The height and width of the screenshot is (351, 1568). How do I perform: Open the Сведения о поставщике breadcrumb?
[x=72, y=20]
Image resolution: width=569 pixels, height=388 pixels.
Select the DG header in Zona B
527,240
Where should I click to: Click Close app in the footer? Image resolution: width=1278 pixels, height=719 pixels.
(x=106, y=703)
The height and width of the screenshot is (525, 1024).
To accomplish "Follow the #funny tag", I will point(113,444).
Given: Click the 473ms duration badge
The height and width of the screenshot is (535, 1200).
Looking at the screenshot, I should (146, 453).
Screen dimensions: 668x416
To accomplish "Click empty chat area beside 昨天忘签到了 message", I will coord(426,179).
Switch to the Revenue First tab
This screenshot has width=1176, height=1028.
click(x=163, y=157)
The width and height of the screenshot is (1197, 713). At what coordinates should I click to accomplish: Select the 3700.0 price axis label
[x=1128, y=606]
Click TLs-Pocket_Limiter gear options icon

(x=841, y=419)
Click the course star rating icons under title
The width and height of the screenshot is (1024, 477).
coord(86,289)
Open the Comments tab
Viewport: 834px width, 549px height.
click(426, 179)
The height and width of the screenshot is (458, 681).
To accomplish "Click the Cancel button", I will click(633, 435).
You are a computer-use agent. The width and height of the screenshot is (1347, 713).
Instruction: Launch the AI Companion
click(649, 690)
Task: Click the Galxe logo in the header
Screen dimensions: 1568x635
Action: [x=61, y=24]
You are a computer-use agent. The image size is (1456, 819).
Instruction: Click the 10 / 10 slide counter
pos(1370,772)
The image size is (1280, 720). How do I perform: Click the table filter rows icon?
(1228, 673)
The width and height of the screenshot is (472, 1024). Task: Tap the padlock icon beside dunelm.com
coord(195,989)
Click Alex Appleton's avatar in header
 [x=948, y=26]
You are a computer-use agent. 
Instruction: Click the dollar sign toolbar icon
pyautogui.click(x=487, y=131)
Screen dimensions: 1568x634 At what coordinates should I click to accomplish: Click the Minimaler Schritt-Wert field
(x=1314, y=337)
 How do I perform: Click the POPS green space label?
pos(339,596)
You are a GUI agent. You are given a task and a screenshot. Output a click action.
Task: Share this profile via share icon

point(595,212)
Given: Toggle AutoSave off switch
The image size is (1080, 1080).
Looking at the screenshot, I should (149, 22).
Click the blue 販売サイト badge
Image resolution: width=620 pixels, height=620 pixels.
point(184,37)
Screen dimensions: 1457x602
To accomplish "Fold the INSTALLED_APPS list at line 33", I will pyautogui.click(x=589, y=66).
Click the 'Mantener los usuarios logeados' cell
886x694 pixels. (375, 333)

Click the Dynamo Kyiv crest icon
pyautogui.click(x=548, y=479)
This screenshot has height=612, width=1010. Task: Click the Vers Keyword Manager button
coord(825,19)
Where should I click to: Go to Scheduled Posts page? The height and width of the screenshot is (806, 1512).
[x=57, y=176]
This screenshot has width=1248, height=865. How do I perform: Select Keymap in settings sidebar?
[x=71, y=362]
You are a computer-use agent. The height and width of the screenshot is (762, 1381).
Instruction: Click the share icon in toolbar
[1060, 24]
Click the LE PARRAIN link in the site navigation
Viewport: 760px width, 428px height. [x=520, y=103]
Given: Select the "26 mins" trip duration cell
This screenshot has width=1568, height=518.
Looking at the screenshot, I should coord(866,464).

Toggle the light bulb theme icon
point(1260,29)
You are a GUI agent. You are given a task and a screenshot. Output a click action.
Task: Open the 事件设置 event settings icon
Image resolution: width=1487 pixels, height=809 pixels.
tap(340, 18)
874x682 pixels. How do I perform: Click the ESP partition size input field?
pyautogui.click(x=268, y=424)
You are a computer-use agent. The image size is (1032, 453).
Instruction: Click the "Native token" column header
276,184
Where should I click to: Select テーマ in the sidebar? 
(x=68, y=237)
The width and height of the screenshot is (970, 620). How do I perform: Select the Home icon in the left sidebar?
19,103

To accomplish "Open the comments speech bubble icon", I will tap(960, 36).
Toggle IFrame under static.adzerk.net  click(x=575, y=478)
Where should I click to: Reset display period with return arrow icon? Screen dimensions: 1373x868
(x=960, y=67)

INSTRUCTIONS TO FOLLOW
If a line in the records holds the string "duration", count it, and give only the total.

EXERCISE RESPONSE
2